Humans are not naturally driven to maximize their own pleasure, any more than the things other animals are driven to do necessarily give them pleasure. As a male spider is being ripped apart by its mate so that it can reproduce, I don't think it has some recourse to rationalizations that make that event pleasant, even if it is something that serves his own genetic ends. He accepts that what is happening is proper for some unrelated reason.

Our own determination of our ends is often equally distant from pleasure. We surely don't raise our children in the way that gives us the most pleasure, or they would end up pretty terribly malformed characterologically. We realize that both we and they suffer through their development for reasons that may well pay off for them only after we are dead, if ever. The pleasure we get from them does not really offset the sacrifices we choose to make, and we would make those same sacrifices for a child that caused us only pain, even if we could not tortuously rewrap that behavior into some convenient feeling that we could relabel as pleasure.
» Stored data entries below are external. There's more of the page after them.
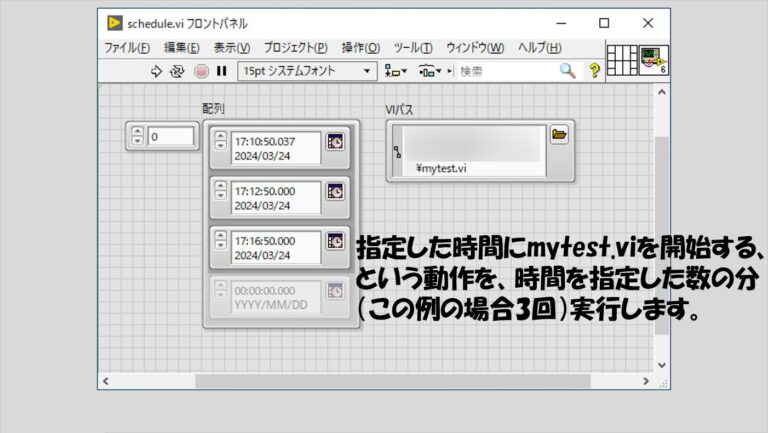Viewport: 768px width, 433px height.
Task: Open time browser for 17:10:50.037 timestamp
Action: tap(336, 143)
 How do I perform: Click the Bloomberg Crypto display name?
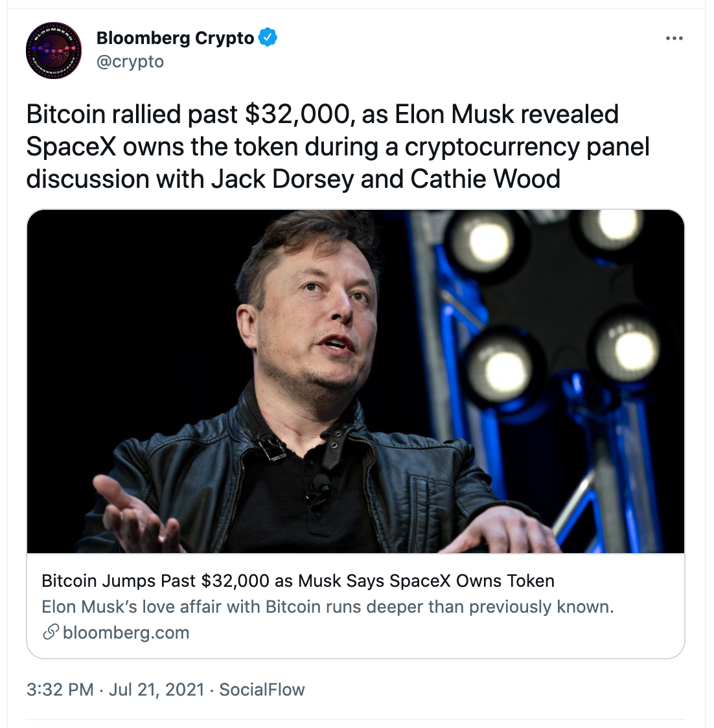[175, 38]
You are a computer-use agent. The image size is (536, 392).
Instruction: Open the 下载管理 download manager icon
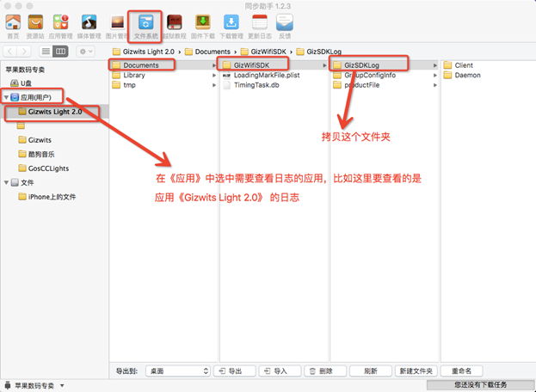(231, 26)
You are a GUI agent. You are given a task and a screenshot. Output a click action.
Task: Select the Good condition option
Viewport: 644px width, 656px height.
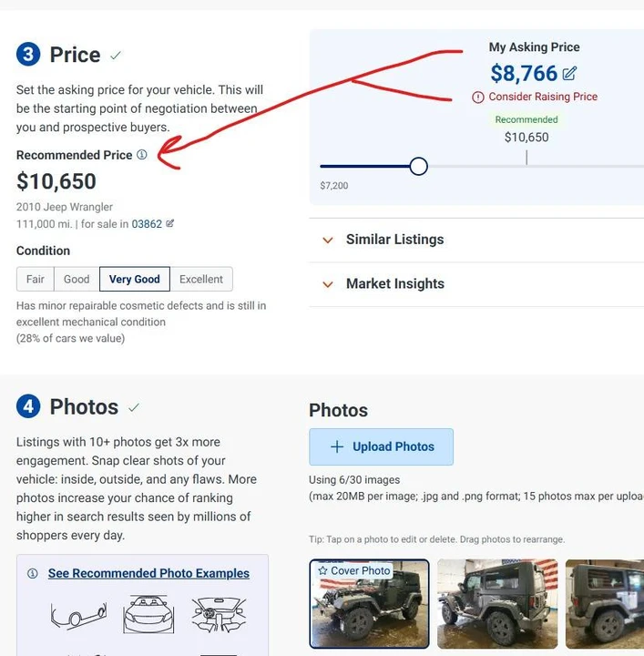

We are driven in this way, and in others, instead, by a need for faith, and a resulting dedication to rules and consistency outside our wish to be happy. And that is what Kant is attempting to speak to throughout his ethics. Autonomy is simply making decisions for ourselves, and not being driven to make them by some outside force.

When we try to raise our children as we ought, because we genuinely feel there is a way we ought to raise them, we are asserting autonomy. If we bowed entirely to any force, be it our own pleasure or social norms, without considering what we consider proper in our own eyes, we would be driven by heteronymy.